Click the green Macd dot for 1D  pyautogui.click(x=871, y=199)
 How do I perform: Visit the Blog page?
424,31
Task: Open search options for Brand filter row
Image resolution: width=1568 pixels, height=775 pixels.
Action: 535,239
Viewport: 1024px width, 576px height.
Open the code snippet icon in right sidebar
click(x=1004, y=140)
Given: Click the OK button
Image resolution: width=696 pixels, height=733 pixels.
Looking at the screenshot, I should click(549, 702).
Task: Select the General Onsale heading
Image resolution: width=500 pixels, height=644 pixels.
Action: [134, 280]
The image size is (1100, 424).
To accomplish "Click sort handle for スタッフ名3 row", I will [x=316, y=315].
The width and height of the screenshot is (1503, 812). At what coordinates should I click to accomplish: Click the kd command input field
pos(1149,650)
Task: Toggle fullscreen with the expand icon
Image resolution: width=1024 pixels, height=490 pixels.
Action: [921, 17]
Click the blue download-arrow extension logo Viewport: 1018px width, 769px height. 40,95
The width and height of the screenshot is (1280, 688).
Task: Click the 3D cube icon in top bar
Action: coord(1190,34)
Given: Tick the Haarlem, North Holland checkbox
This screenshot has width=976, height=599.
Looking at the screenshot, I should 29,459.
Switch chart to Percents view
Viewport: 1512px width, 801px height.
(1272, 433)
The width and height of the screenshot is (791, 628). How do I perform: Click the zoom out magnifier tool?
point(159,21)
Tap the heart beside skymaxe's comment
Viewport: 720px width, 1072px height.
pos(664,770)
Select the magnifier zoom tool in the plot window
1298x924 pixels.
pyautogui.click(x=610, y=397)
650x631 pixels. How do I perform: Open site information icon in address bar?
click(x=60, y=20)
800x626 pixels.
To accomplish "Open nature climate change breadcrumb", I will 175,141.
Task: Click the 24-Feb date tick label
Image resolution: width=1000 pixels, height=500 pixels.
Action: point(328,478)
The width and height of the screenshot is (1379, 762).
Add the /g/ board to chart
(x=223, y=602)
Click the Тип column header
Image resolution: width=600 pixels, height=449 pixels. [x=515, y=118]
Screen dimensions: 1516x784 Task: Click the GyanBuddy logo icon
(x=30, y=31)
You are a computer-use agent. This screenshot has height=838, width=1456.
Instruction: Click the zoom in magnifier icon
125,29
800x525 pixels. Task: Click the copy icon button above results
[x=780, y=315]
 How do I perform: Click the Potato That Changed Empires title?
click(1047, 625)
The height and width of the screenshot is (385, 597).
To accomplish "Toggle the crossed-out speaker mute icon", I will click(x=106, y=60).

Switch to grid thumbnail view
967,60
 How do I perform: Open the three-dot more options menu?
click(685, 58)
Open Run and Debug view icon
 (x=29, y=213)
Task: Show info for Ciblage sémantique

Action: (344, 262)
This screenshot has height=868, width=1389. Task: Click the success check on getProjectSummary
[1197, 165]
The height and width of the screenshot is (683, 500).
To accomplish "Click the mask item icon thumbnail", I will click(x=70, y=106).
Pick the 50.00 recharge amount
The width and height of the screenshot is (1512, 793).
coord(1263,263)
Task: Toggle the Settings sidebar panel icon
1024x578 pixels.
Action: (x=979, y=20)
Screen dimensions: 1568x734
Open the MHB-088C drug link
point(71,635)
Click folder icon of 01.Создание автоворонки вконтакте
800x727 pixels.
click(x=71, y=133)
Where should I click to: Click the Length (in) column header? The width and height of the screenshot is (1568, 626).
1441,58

++++++++

WORK TO BE COMPLETED
An exact repetition of all the records above is required.

SOLUTION TO THE PROBLEM
Click the green Macd dot for 1D  pyautogui.click(x=871, y=199)
 How do I perform: Visit the Blog page?
424,31
Task: Open search options for Brand filter row
Image resolution: width=1568 pixels, height=775 pixels.
Action: 535,239
Viewport: 1024px width, 576px height.
Open the code snippet icon in right sidebar
click(x=1004, y=140)
Given: Click the OK button
Image resolution: width=696 pixels, height=733 pixels.
Looking at the screenshot, I should click(549, 702).
Task: Select the General Onsale heading
Image resolution: width=500 pixels, height=644 pixels.
Action: [134, 280]
The image size is (1100, 424).
To accomplish "Click sort handle for スタッフ名3 row", I will [x=316, y=315].
The width and height of the screenshot is (1503, 812). At what coordinates should I click to accomplish: Click the kd command input field
pos(1149,650)
Task: Toggle fullscreen with the expand icon
Image resolution: width=1024 pixels, height=490 pixels.
Action: [921, 17]
Click the blue download-arrow extension logo Viewport: 1018px width, 769px height. 40,95
The width and height of the screenshot is (1280, 688).
Task: Click the 3D cube icon in top bar
Action: coord(1190,34)
Given: Tick the Haarlem, North Holland checkbox
This screenshot has width=976, height=599.
Looking at the screenshot, I should 29,459.
Switch chart to Percents view
Viewport: 1512px width, 801px height.
(1272, 433)
The width and height of the screenshot is (791, 628). How do I perform: Click the zoom out magnifier tool?
point(159,21)
Tap the heart beside skymaxe's comment
Viewport: 720px width, 1072px height.
pos(664,770)
Select the magnifier zoom tool in the plot window
1298x924 pixels.
pyautogui.click(x=610, y=397)
650x631 pixels. How do I perform: Open site information icon in address bar?
click(x=60, y=20)
800x626 pixels.
To accomplish "Open nature climate change breadcrumb", I will 175,141.
Task: Click the 24-Feb date tick label
Image resolution: width=1000 pixels, height=500 pixels.
Action: point(328,478)
The width and height of the screenshot is (1379, 762).
Add the /g/ board to chart
(x=223, y=602)
Click the Тип column header
Image resolution: width=600 pixels, height=449 pixels. [x=515, y=118]
Screen dimensions: 1516x784 Task: Click the GyanBuddy logo icon
(x=30, y=31)
You are a computer-use agent. This screenshot has height=838, width=1456.
Instruction: Click the zoom in magnifier icon
125,29
800x525 pixels. Task: Click the copy icon button above results
[x=780, y=315]
 How do I perform: Click the Potato That Changed Empires title?
click(1047, 625)
The height and width of the screenshot is (385, 597).
To accomplish "Toggle the crossed-out speaker mute icon", I will click(x=106, y=60).

Switch to grid thumbnail view
967,60
 How do I perform: Open the three-dot more options menu?
click(685, 58)
Open Run and Debug view icon
 (x=29, y=213)
Task: Show info for Ciblage sémantique

Action: (344, 262)
This screenshot has height=868, width=1389. Task: Click the success check on getProjectSummary
[1197, 165]
The height and width of the screenshot is (683, 500).
To accomplish "Click the mask item icon thumbnail", I will click(x=70, y=106).
Pick the 50.00 recharge amount
The width and height of the screenshot is (1512, 793).
coord(1263,263)
Task: Toggle the Settings sidebar panel icon
1024x578 pixels.
Action: (x=979, y=20)
Screen dimensions: 1568x734
Open the MHB-088C drug link
point(71,635)
Click folder icon of 01.Создание автоворонки вконтакте
800x727 pixels.
click(x=71, y=133)
Where should I click to: Click the Length (in) column header? The width and height of the screenshot is (1568, 626).
1441,58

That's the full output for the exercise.